KOCHI: Federal Bank is making a strategic shift towards increasing its fixed-rate loans portfolio, a move that aligns with both its asset-liability management (ALM) objectives and the broader interest rate environment.
businessbenchmark.news has, a few days ago, discussed a scenario where home loans signed up at floating rates as low as 8.5 per cent (repo rate of 6.5% + 2% margin) would most probably end up with the respective banks hardly earning anything on such loans in the event of a repo rate cut at the February 5-7 MPC meeting.
It is widely expected that the Monetary Policy Committee (MPC), meeting from February 5 to 7, will vote for a rate cut in the range of 25 to 50 basis points, requiring banks that have signed up floating rate loans to adjust their lending rates downwards accordingly.
While interacting with analysts, Federal Bank management, including the bank’s MD & CEO, KVS Manian, emphasised that transitioning from floating to fixed rates is a structured and ongoing process aimed at improving stability and predictability.
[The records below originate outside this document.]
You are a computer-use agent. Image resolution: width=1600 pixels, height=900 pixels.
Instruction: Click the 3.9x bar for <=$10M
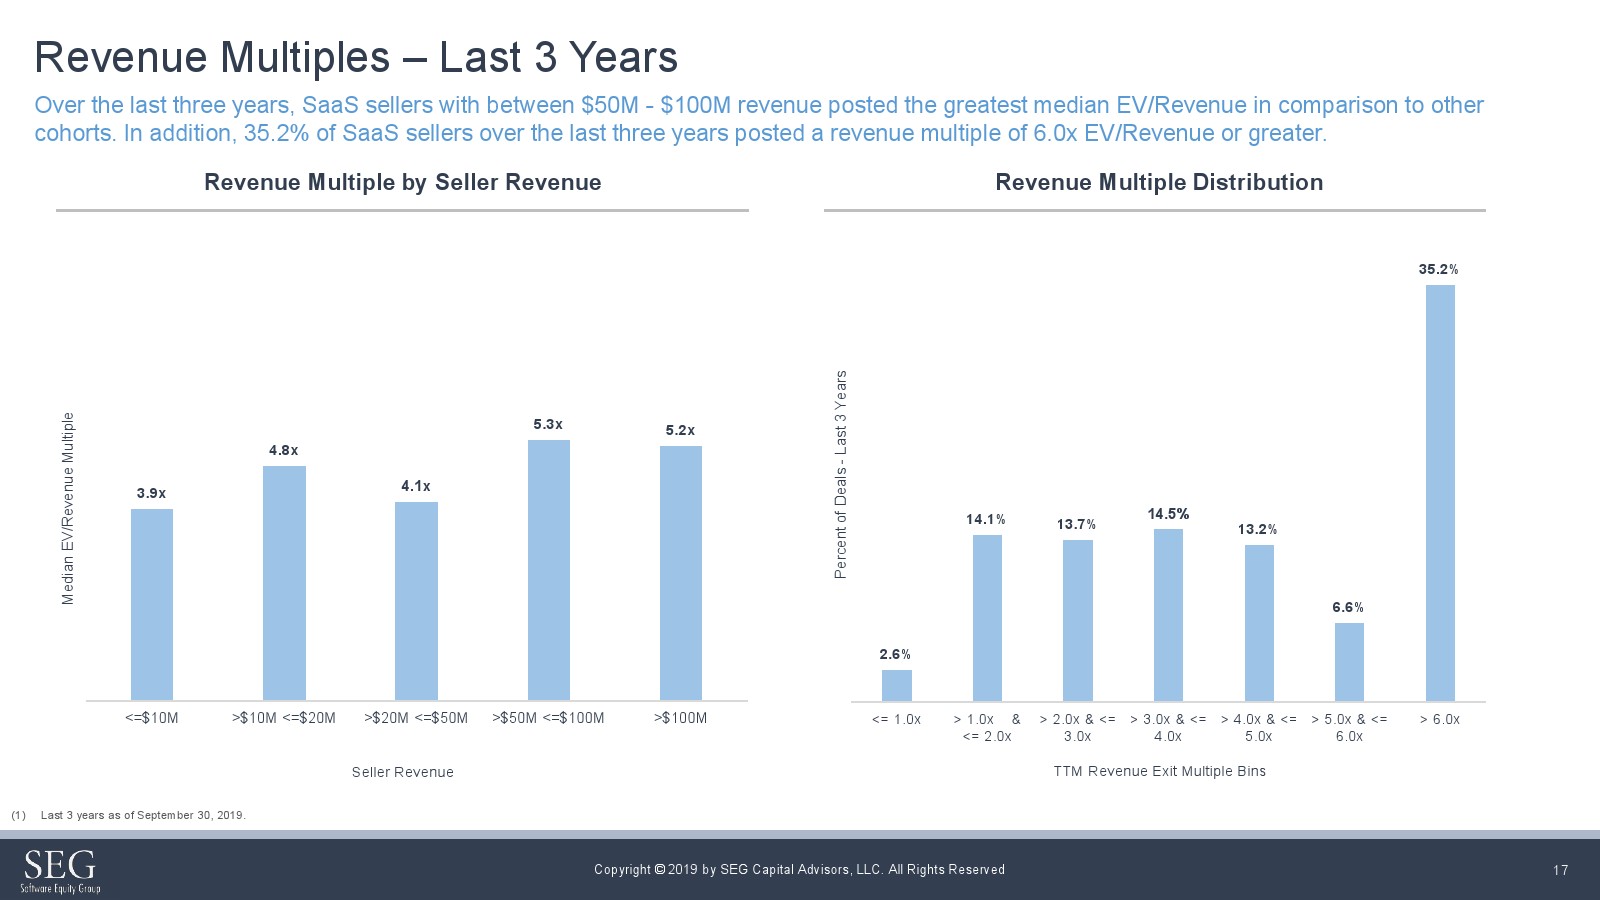(x=152, y=604)
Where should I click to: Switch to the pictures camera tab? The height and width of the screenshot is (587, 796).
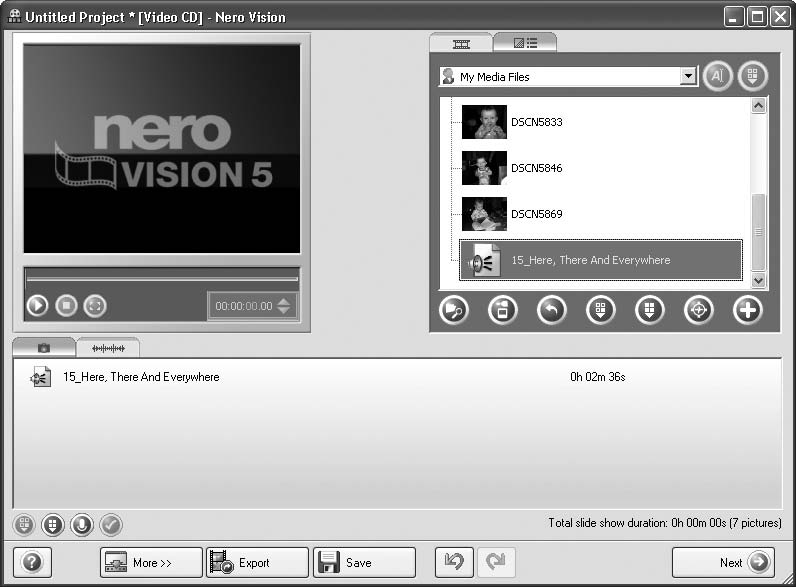point(44,348)
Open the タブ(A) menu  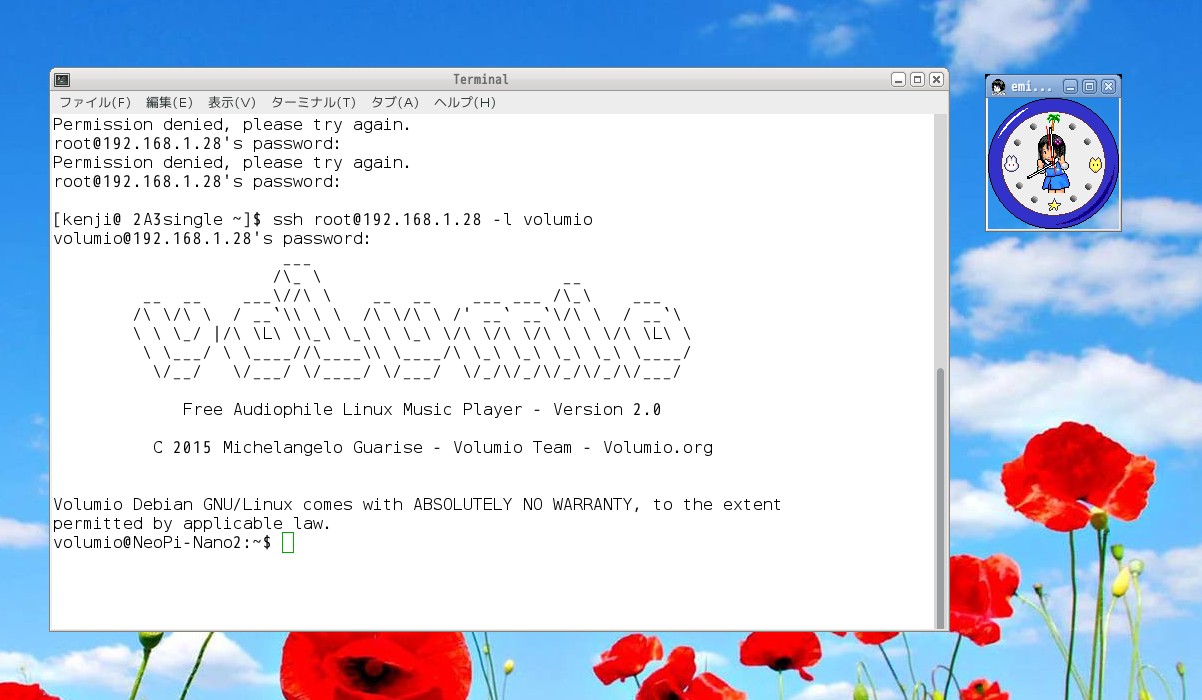(x=395, y=103)
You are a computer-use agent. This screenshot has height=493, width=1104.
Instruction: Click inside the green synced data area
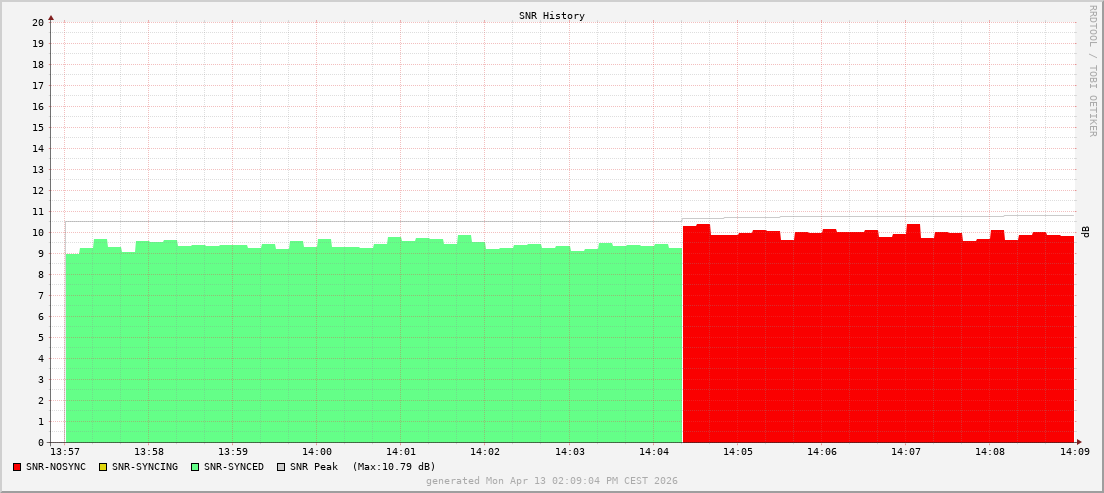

Transitioning key loan segments
A major area of focus for this shift has been the bank’s auto loan segment, where the transition from floating to fixed-rate loans has been completed in a remarkably short time. “What is remarkable is that probably this month, we will do 100 per cent of our business in fixed rate, moving from 100 per cent floating just three months back,” noted Manian.
Beyond auto loans, the bank has also initiated a shift in its small business segment. “In our Business Banking (BUB) segment, we have moved almost 20 per cent of the portfolio to fixed rate,” Manian added. While the entire commercial vehicle (CV) loan book was already on fixed rates, the bank is now exploring opportunities to extend this transition to other lending segments too.
Strategic rationale
The shift towards fixed-rate assets (loans) comes at a time when interest rates may be poised to decline. In such a scenario, fixed-rate lending allows the bank to lock in higher yields, shielding itself from potential margin compression. “In a declining interest rate scenario, that might actually be a better strategy,” the bank’s management pointed out.
Moreover, the move is underpinned by sound asset-liability management (ALM) principles. Banks’ liability book predominantly consists of fixed-rate borrowings, and increasing fixed-rate assets ensures a better balance-sheet match.
“Don’t forget that banks essentially borrow at a fixed rate on the liability side. There is no floating rate borrowing. So fundamentally, fixed-rate assets are a better ALM match for banks,” explained the management.
More fixed-rate lending on horizon
Currently, about 30 per cent of Federal Bank’s overall loan book comprises fixed-rate loans, which is in line with larger banks. However, the bank believes there is room for further expansion.
“We believe there is scope to increase the fixed-rate book in some of these products that we talked about earlier,” the management indicated, hinting at further recalibration in its lending strategy.